If you have used Python FastAPI before this will look similar.

Building the Docker image depends on the system that you are running it on. This was a hassle for me (Mac M2) but what worked in the end was this:

docker build --platform=linux/arm64/v8 -t shiny-azure:0.1 . 
docker run --platform=linux/arm64/v8 -p 8080:8080 shiny-azure:0.1

Deploying to Azure

There are several ways to deploy a docker image to Azure. You can do it by creating everything manually in the Azure Portal or with the VSCode plugin. However, I always find that the easiest way to do this is using a CLI-tool. It also makes it sort of reproducible. So I’m going to show you how to do it with the azure CLI here.

Resource group

After we’ve authenticated to Azure we need to create a resource group that will be used for billing etc.

az group create --name filipw-azure-shiny --location northeurope

Azure container registry and App service

Next, we need to create a container registry and an app service with a pricing plan.

## create container registry
az acr create -n shinypython -g filipw-azure-shiny --sku Basic
## create app service plan
az appservice plan create -g filipw-azure-shiny -n shinypython-plan --sku B1 --is-linux

Publish the container

The az acr create command creates a Docker registry called shinypython.azurecr.io that you need to authenticate against. The way you do this is by going into your ACR -> Access keys -> Admin enable and use the username and password provided there.

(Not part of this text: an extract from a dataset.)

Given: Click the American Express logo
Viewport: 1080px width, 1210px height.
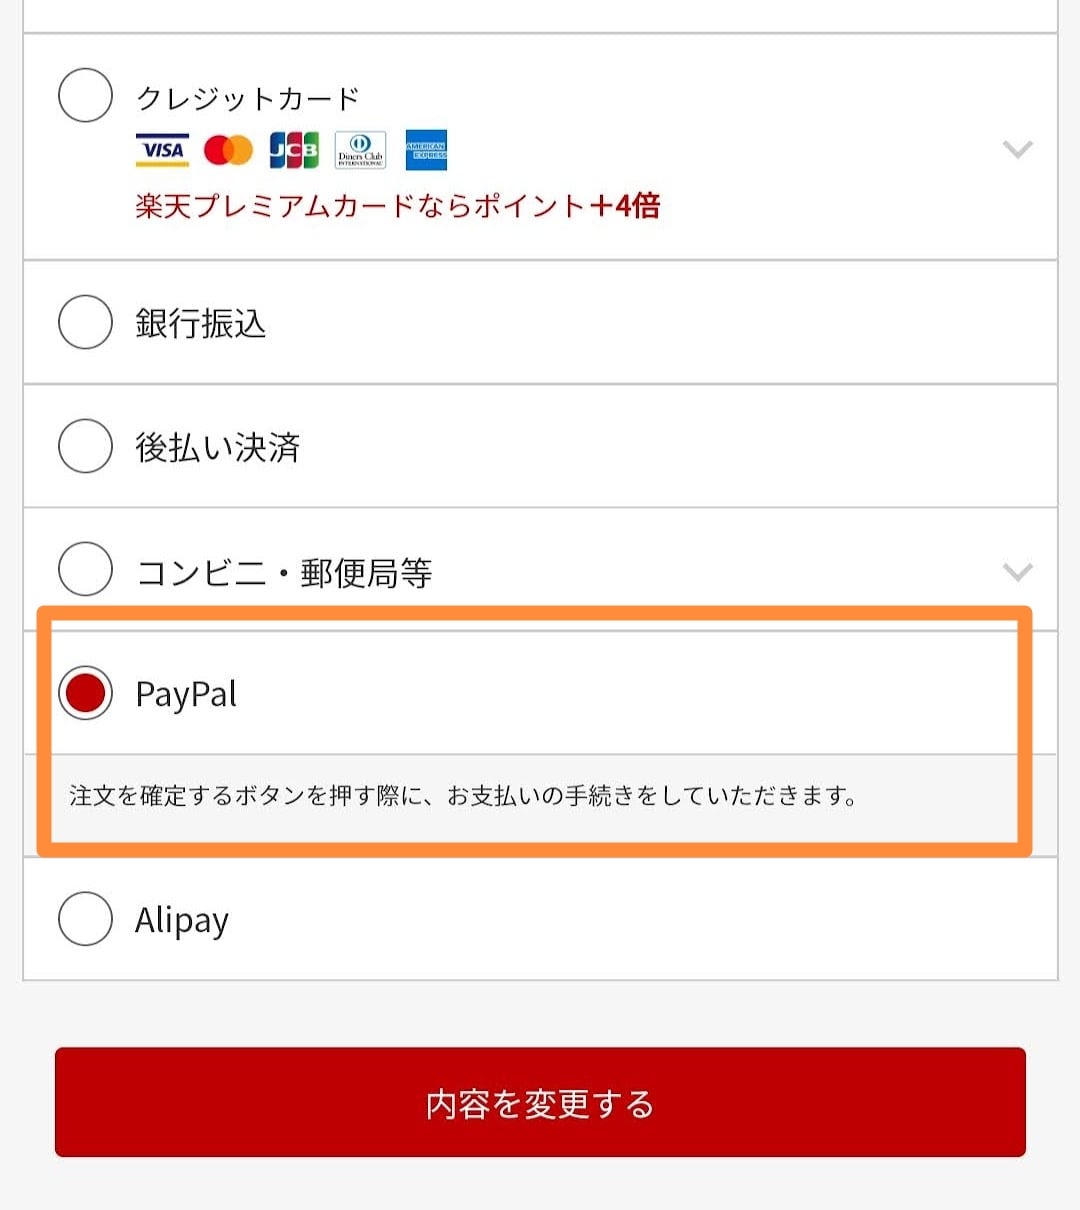Looking at the screenshot, I should [426, 150].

To login you use this command:

docker login shinypython.azurecr.io

You want to tag your Docker container with the URL provided by Azure, i.e. shinypython.azurecr.io you can do this with the tag command:

docker tag shiny-azure:0.1 shinypython.azurecr.io/shiny-azure

Pushing the image was a little bit tricky for me. But it can be good to remember that Shiny is built using the same technology as FastAPI. So by following a tutorial on how to deploy FastAPI to Azure I made it work.

docker buildx build --push --platform linux/amd64 -t shinypython.azurecr.io/shiny-azure .

Deploying to Azure App Service

We can create a web app with this command:

az webapp create -g filipw-azure-shiny -p shinypython-plan -n shiny-azure -i shinypython.azurecr.io/shiny-azure

Change port

In the Docker container we run our application on port 8080. We need to add this port for the application in Azure. Again, we can do this through the Azure CLI:

az webapp config appsettings set --resource-group filipw-azure-shiny --name shinypython --settings WEBSITES_PORT=8080

Wait…

Alright, Azure provides us with a URL for our web application: in this case https://shiny-azure.azurewebsites.net/. Usually you need to wait a couple of minutes for the application to start up properly.

Something went wrong, where’s the log?

The first thing to always test is that the Docker container runs on your machine. But even if it does there might be problem. At least it happened to me, which resulted in me finding out that I needed the buildx command to get everything to work in Azure. I found that the best way to find out what is happening in the app is by accessing the Log Stream under the App Service in Azure. I’m sure that there are better ways, but it worked for this simple app.

Limitations - Let’s talk about scale baby

This example shows how you deploy a Shiny for Python application to Azure Web Apps. However, the service plan that we’re using is a relatively small one, meant for testing. If your app requires more memory, maybe for a machine learning pipeline or crunching a big data set, I’m not entirely sure what will happen. What’s more, if many people try to access your app at the same time, you will need some sort of load balancing strategy. As I said in the beginning this can be non-trivial for Shiny since you need sticky sessions to make sure that each user ends up at the same session when refreshing an app.

This is probably the reason why there are products like Posit Connect (which you btw can run in Azure); they make hosting a lot easier (it is what you pay for). If you are a team and have many apps and other Data Science workloads like scheduled pipelines and ML APIs, it might be worth to invest in enterprise software compared to the hours you’d have to spend (or buy from consultants like me) to configure Azure Web Apps or something similar. Some food for thought, from a biased R-blogger.